Streit um Wasser und Energie

Usbekistan und Tadshikistan kommen aus ihrem Dauerkonflikt nicht heraus

  • Irina Wolkowa, Moskau
  • Lesedauer: 3 Min.

Energie und Wasser gibt es reichlich in der Region. Sie sind jedoch ungleich verteilt. Seit Ende der Sowjetunion, die für Ausgleich sorgte, setzen deren selbstständig gewordene Erben beides gern als Druckmittel ein. Die an Öl und Gas reichen Staaten der Ebene - Usbekistan und Turkmenistan - drohen inzwischen gewohnheitsmäßig mit Lieferstopp von Energie und ließen auch schon Taten folgen. Sie wollten neue Wasserkraftwerke in den Bergstaaten - Tadshikistan und Kirgistan - verhindern.

Dort entspringen die großen Flüsse der Region. Werden sie abgeriegelt, kommt nicht mehr genug für die Landwirtschaft in der Ebene an. Und Baumwolle, dort quasi Monokultur, ist äußerst durstig. Wasserkraft ist jedoch für die rohstoffarmen Bergrepubliken die einzige Möglichkeit, Strom zu erzeugen. Derzeit heizt vor allem das neue Kraftwerk am Wachsch die Spannungen an. Im Herbst wird der Staudamm geschlossen, 2018 sollen die Turbinen angeworfen werden.

Schon 1976 begann die Sowjetunion den Bau, wegen Ebbe in den Kassen standen zehn Jahre später alle Bagger still. 2004 übernahm der russische Mischkonzern RUSAL, 2007 zerriss Tadshikenpräsident Emomali Rachmon den Vertrag und schrieb das Vorhaben neu aus. Den Zuschlag bekam ein italienisches Unternehmen. Mit ihm will Tadshikistan im September auch den Vertrag über eine zweite Ausbaustufe unterzeichnen. Je näher der Tag rückt, desto schriller werden die Töne zwischen Duschanbe und Taschkent.
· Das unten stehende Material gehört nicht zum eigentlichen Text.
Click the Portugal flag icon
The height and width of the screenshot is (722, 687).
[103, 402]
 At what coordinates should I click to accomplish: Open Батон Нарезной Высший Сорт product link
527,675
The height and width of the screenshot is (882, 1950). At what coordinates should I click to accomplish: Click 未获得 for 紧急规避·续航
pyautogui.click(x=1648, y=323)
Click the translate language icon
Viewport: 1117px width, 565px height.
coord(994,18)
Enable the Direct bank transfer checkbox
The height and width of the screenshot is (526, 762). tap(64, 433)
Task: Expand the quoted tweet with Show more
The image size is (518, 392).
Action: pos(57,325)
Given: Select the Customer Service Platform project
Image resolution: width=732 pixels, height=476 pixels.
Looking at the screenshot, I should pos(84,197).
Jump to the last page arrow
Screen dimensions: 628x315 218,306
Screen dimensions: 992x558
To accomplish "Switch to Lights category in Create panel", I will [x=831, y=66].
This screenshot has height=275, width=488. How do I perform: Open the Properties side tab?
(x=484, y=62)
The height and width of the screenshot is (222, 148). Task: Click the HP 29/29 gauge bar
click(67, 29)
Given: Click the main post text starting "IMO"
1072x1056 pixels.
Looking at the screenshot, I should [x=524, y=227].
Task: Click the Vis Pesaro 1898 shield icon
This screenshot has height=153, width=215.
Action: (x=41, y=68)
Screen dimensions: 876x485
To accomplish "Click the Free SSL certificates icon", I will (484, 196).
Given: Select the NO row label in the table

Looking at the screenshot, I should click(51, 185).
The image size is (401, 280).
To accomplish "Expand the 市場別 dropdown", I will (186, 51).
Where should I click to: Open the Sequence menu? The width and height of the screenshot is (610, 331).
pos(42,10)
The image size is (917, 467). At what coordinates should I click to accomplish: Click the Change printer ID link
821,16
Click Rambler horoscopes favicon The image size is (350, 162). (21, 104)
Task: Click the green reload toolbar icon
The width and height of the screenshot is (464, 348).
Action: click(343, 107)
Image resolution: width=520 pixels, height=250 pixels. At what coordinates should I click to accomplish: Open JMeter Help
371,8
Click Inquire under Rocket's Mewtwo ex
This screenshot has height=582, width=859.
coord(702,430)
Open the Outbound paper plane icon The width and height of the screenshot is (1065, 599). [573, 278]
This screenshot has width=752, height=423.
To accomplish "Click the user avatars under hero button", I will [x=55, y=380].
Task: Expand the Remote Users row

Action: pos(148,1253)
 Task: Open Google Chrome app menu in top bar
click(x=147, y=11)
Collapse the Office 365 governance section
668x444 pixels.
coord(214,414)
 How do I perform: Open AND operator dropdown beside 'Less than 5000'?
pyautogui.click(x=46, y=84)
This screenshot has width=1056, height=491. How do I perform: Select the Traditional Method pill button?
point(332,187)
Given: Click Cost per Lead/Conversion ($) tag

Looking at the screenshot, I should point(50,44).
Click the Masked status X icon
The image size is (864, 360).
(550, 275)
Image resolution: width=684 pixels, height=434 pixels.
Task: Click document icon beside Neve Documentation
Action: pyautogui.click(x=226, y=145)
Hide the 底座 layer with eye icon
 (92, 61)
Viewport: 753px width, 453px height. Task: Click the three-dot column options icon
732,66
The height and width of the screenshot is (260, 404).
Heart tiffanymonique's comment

Um zu verhindern, dass der Streit um Wasser zum Krieg eskaliert, müssten Energieprojekte an grenzüberschreitenden Flüssen mit allen Anrainern abgestimmt werden, verlangt Usbeken-Präsident Islam Karimow. Ähnlich äußerte sich sein turkmenischer Amtskollege Gurbanguly Berdimuhamedow. Usbekistans Premier Schavkat Mirsijew wedelte mit einem Gutachten der Weltbank, die vor »enormen Risiken« warnt und sich an der Finanzierung daher nicht beteiligt. Sein Kollege in Duschanbe konterte mit dem Gegengutachten einer US-Engineering-Firma, die den 330 Meter hohen Staudamm für sicher erklärt. Beide haben bereits neue Gutachten in Auftrag gegeben. Moskau, das in dem Streit aus politischer Zweckmäßigkeit schon mehrfach die Fronten wechselte, schwieg lange, schlägt sich jedoch nun erneut auf die Seite Usbekistans, das strategisch wichtiger und langfristig attraktiver ist.

Experten - auch selbsternannte - machen in russischen Medien Projekt, Bauherrn und Auftragnehmer nieder. Die Inbetriebnahme 2018 sei nicht realistisch. Die Stromproduktion könne erst anlaufen, wenn genug Wasser aufgestaut wurde. Das könne zehn bis 15 Jahre dauern. Auch hätten die Italiener die politischen Risiken im instabilen Tadshikistan unterschätzt und sich mit der Beteiligung an der Vorfinanzierung wirtschaftlich übernommen. Derzeit werden die Kosten auf vier Milliarden Euro veranschlagt. Das bitterarme Tadshikistan will sie abstottern. Vor allem mit Erlösen aus der Stromproduktion.

Das Kraftwerk am Wachsch, glauben Kritiker, werde ohne energieintensive Großindustrie nie rentabel werden. Tadshikistans Aluminiumhütten gehören zwar dazu, deren Strombedarf würden jedoch bereits bestehende Wasserkraftwerke decken. Auch sei der Export der Überschüsse bisher nicht geregelt.

Afghanistan und Pakistan haben dankend abgelehnt. Obwohl die USA weder Mut noch Mühe sparten, um den Deal zu vermitteln. Washington unterstützt das Kraftwerksprojekt. Allerdings nur moralisch und nicht ganz uneigennützig.

Seit Jahren bemühen sich Pentagon und State Department um Nutzungsrechte für tadshikische Luftwaffenstützpunkte für den Afghanistaneinsatz. Staatschef Rachmon wollte sich mit Rücksicht auf Russland bisher nicht festlegen. Jetzt stehen die Chancen gut. Noch bevor Moskau sich erneut für Usbekistan erwärmte, hatte sich das russisch-tadshikische Verhältnis merklich abgekühlt.